The Ballad Of Maxxine Dupri

This really is the participation trophy generation.

Last week, Maxxine Dupri went viral when a video of her post-match at a WWE live event surfaced on social media. The crowd was booing and among the jeers, some local yokel yelled, “you suck, Maxxine. Don’t come back.” After the video made the rounds online, several of her peers, including some of the top stars from the WWE women’s division, came to her defense with messages of support.

According to Wikipedia, the real-life Sydney Zmrzel is the young lady that portrays the Maxxine character in the WWE. Assuming her legal name listed online is accurate, it should be noted that the fans rejected the in-ring work of the Maxxie Dupri persona, not the real-life Zmrzel.

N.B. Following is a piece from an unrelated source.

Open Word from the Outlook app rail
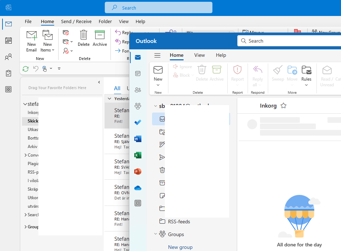Image resolution: width=341 pixels, height=251 pixels. [x=138, y=138]
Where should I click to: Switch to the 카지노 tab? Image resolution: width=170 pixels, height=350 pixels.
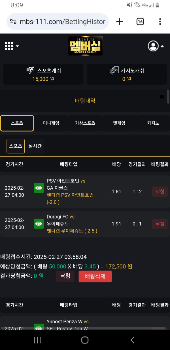point(153,123)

If the jeers from the live audience were too much for Zmrzel or any of her peers to handle then perhaps they are in the wrong business. I don’t think anyone can to the defense of Giant Gonzalez when his career was universally panned, even though anyone that knew him can still tell you how nice of a guy he was outside of the ring.

Keep in mind, the entire premise of the pro wrestling business, even when its presented as sports entertainment, is based on the heat or support from the audience. This isn’t Disney on Ice where Mickey and Minnie get applauds just for going through the usual routine that they take on tour in different cities. The term, “you suck” is not only common place and relatively harmless within pro wrestling, it’s literally a part of Kurt Angle’s entrance so it isn’t something overly offensive for the context of a pro wrestling show. Furthermore, there’s obviously a clear line of common sense and what would be considered going too far in terms of what the audience chants or says to a performer. Nothing that was said to or about Maxxine was vulgar or out of line within the scope of a live event.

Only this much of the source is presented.